Doing A Master's Degree? Here's My Top 10 Tips
Over the weekend I headed up to Belfast with my core gal pals from my undergrad. They're a great bunch to be around and we've always been each other's biggest supporters.
We've all grown up immensely in the last three years, everyone is doing their own thing, working in their own fields and following their own journey. While catching up, one of the girls mentioned to me that I had sent her a really helpful message about studying for a master's degree - I had completely forgotten about this to be honest.
Doing a master's was one of the toughest things I've ever done. Looking back, I'm not too sure it was really necessary for the media industry but I'm a firm believer of "everything happens for a reason" and having no regrets. I did learn a lot and I now have an extra notch on my belt.
Hearing my friend Heather say she re-read my advice and found it helpful made me think I should share it beyond our direct message chat on Facebook.
There's such negative connotations linked to influence but in these kind of situations, all I ever want to do is share knowledge, help people out and show them they aren't alone during the non-Instagrammable moments in life.
So here's my top tips to those Masters' heads out there:
1. The main piece of advice I have is to take the year as a year for you - put yourself and your academic goals first.

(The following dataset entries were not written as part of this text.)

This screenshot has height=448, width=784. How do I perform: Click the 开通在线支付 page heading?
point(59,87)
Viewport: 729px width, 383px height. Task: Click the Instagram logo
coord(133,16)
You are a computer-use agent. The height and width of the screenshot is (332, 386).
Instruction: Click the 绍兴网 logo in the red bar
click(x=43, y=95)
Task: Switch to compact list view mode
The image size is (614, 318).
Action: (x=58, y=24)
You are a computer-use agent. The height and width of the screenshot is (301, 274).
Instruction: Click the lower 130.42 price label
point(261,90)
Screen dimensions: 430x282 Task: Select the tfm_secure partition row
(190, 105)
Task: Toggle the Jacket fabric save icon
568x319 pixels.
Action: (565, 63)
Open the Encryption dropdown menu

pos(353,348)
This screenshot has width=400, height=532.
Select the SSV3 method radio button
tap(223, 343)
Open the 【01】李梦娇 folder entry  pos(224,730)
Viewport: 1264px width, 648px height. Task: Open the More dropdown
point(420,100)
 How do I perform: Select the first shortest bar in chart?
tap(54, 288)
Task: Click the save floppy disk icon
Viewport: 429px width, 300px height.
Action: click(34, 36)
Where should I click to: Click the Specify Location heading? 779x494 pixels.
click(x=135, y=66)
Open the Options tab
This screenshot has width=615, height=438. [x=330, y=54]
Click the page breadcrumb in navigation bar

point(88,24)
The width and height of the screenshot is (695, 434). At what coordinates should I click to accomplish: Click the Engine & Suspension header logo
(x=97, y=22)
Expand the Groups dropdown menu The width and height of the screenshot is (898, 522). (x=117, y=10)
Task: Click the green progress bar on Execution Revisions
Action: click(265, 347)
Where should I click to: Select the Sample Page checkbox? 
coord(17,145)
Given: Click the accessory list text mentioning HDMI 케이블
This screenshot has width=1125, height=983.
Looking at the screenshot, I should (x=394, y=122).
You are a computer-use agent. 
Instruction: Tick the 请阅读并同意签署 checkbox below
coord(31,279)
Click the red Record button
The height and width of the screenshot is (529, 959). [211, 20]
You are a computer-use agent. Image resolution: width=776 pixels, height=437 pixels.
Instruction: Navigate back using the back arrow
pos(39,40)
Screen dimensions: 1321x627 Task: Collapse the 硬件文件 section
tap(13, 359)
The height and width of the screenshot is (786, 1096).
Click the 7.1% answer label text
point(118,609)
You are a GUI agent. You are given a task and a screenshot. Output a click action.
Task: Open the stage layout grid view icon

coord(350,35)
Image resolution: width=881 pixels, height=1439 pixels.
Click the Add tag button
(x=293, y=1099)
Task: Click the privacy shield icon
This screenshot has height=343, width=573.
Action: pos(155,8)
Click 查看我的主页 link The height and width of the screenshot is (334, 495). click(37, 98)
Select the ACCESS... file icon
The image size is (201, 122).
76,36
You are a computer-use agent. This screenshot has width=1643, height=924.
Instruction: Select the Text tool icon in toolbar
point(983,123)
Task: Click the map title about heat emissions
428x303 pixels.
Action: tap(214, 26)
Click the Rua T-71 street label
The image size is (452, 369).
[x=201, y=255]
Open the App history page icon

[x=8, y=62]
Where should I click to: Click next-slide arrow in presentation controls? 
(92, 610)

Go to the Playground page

One of the hardest things for me this year was that I found friends/family didn’t really get it. I had friends fall out with me because I would bail on plans to study or finish off assignments.
If you've decided to do a Masters, chances are you've pumped a good bit of money into this degree, you're older and you want to get the grades rather than take the piss and you're willing to work harder than you did in the entire three/four years of your undergrad.
(Side note- don't do a Masters for the craic. Be sure you're willing to put the work in!)
The important thing is to take it with a pinch of salt and just accept that it may happen. By the end of it all it will all go back to normal.
2. Start Your Work From The Beginning
Study wise I'd recommend getting into the habit of doing your work from the beginning and to keep at it, bit by bit. It's a time to push yourself and to try get the most out of the time you have to get work done.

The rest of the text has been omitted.